> **Aim of the exercise**:
Rewrite the material, replacing every occurrence of "GUI agent" with "interface agent" and leaving everything else unchanged.

> **Dataset rows**:
.....
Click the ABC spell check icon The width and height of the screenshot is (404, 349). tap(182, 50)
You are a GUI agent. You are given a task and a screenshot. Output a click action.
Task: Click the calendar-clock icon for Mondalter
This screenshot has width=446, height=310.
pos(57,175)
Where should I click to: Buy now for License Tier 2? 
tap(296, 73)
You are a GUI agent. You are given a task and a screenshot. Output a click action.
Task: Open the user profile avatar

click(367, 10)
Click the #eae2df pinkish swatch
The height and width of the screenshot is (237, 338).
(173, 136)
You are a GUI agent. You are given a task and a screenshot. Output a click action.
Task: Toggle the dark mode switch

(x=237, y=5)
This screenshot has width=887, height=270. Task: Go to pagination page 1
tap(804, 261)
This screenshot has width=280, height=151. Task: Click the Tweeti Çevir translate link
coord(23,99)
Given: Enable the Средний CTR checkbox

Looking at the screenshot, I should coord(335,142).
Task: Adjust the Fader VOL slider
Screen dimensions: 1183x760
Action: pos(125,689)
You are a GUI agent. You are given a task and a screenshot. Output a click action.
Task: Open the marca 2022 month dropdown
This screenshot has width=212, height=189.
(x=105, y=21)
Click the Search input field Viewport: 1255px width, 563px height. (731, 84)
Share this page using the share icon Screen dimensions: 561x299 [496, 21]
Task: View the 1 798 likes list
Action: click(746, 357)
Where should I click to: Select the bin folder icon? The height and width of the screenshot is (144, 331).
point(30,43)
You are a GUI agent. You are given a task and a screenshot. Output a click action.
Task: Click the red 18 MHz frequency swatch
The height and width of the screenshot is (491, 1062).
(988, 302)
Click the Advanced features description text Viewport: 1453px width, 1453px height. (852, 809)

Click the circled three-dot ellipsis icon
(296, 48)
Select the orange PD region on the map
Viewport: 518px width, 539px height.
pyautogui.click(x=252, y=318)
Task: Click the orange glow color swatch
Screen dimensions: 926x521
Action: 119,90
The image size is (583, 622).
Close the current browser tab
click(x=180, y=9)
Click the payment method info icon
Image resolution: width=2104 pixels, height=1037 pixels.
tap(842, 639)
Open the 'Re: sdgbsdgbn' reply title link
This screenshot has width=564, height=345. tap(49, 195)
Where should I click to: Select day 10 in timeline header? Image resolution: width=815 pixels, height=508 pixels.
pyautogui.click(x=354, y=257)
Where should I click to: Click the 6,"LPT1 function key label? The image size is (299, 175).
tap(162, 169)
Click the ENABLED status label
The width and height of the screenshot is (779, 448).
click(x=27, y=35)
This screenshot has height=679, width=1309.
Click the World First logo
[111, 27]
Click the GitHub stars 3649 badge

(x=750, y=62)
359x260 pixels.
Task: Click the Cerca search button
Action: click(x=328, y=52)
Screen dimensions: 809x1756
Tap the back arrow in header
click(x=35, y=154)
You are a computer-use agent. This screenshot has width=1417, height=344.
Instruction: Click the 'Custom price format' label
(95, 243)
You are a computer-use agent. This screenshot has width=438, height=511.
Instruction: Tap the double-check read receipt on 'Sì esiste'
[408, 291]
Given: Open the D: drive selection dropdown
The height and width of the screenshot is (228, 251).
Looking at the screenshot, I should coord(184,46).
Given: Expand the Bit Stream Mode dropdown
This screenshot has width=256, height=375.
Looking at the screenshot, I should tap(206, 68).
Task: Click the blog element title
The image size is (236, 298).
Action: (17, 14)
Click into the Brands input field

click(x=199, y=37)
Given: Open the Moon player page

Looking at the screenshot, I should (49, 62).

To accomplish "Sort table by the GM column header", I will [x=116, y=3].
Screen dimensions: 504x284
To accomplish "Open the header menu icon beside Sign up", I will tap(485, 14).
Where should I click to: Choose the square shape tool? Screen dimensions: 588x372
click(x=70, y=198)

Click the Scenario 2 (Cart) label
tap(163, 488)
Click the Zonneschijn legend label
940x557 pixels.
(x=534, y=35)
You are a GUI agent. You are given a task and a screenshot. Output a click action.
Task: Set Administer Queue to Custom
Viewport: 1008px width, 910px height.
.....
> **Written answer**:
Click the ABC spell check icon The width and height of the screenshot is (404, 349). tap(182, 50)
You are a interface agent. You are given a task and a screenshot. Output a click action.
Task: Click the calendar-clock icon for Mondalter
This screenshot has width=446, height=310.
pos(57,175)
Where should I click to: Buy now for License Tier 2? 
tap(296, 73)
You are a interface agent. You are given a task and a screenshot. Output a click action.
Task: Open the user profile avatar

click(367, 10)
Click the #eae2df pinkish swatch
The height and width of the screenshot is (237, 338).
(173, 136)
You are a interface agent. You are given a task and a screenshot. Output a click action.
Task: Toggle the dark mode switch

(x=237, y=5)
This screenshot has width=887, height=270. Task: Go to pagination page 1
tap(804, 261)
This screenshot has width=280, height=151. Task: Click the Tweeti Çevir translate link
coord(23,99)
Given: Enable the Средний CTR checkbox

Looking at the screenshot, I should coord(335,142).
Task: Adjust the Fader VOL slider
Screen dimensions: 1183x760
Action: pos(125,689)
You are a interface agent. You are given a task and a screenshot. Output a click action.
Task: Open the marca 2022 month dropdown
This screenshot has width=212, height=189.
(x=105, y=21)
Click the Search input field Viewport: 1255px width, 563px height. (731, 84)
Share this page using the share icon Screen dimensions: 561x299 [496, 21]
Task: View the 1 798 likes list
Action: click(746, 357)
Where should I click to: Select the bin folder icon? The height and width of the screenshot is (144, 331).
point(30,43)
You are a interface agent. You are given a task and a screenshot. Output a click action.
Task: Click the red 18 MHz frequency swatch
The height and width of the screenshot is (491, 1062).
(988, 302)
Click the Advanced features description text Viewport: 1453px width, 1453px height. (852, 809)

Click the circled three-dot ellipsis icon
(296, 48)
Select the orange PD region on the map
Viewport: 518px width, 539px height.
pyautogui.click(x=252, y=318)
Task: Click the orange glow color swatch
Screen dimensions: 926x521
Action: 119,90
The image size is (583, 622).
Close the current browser tab
click(x=180, y=9)
Click the payment method info icon
Image resolution: width=2104 pixels, height=1037 pixels.
tap(842, 639)
Open the 'Re: sdgbsdgbn' reply title link
This screenshot has width=564, height=345. tap(49, 195)
Where should I click to: Select day 10 in timeline header? Image resolution: width=815 pixels, height=508 pixels.
pyautogui.click(x=354, y=257)
Where should I click to: Click the 6,"LPT1 function key label? The image size is (299, 175).
tap(162, 169)
Click the ENABLED status label
The width and height of the screenshot is (779, 448).
click(x=27, y=35)
This screenshot has height=679, width=1309.
Click the World First logo
[111, 27]
Click the GitHub stars 3649 badge

(x=750, y=62)
359x260 pixels.
Task: Click the Cerca search button
Action: click(x=328, y=52)
Screen dimensions: 809x1756
Tap the back arrow in header
click(x=35, y=154)
You are a computer-use agent. This screenshot has width=1417, height=344.
Instruction: Click the 'Custom price format' label
(95, 243)
You are a computer-use agent. This screenshot has width=438, height=511.
Instruction: Tap the double-check read receipt on 'Sì esiste'
[408, 291]
Given: Open the D: drive selection dropdown
The height and width of the screenshot is (228, 251).
Looking at the screenshot, I should coord(184,46).
Given: Expand the Bit Stream Mode dropdown
This screenshot has width=256, height=375.
Looking at the screenshot, I should tap(206, 68).
Task: Click the blog element title
The image size is (236, 298).
Action: (17, 14)
Click into the Brands input field

click(x=199, y=37)
Given: Open the Moon player page

Looking at the screenshot, I should (49, 62).

To accomplish "Sort table by the GM column header", I will [x=116, y=3].
Screen dimensions: 504x284
To accomplish "Open the header menu icon beside Sign up", I will tap(485, 14).
Where should I click to: Choose the square shape tool? Screen dimensions: 588x372
click(x=70, y=198)

Click the Scenario 2 (Cart) label
tap(163, 488)
Click the Zonneschijn legend label
940x557 pixels.
(x=534, y=35)
You are a interface agent. You are given a task and a screenshot. Output a click action.
Task: Set Administer Queue to Custom
Viewport: 1008px width, 910px height.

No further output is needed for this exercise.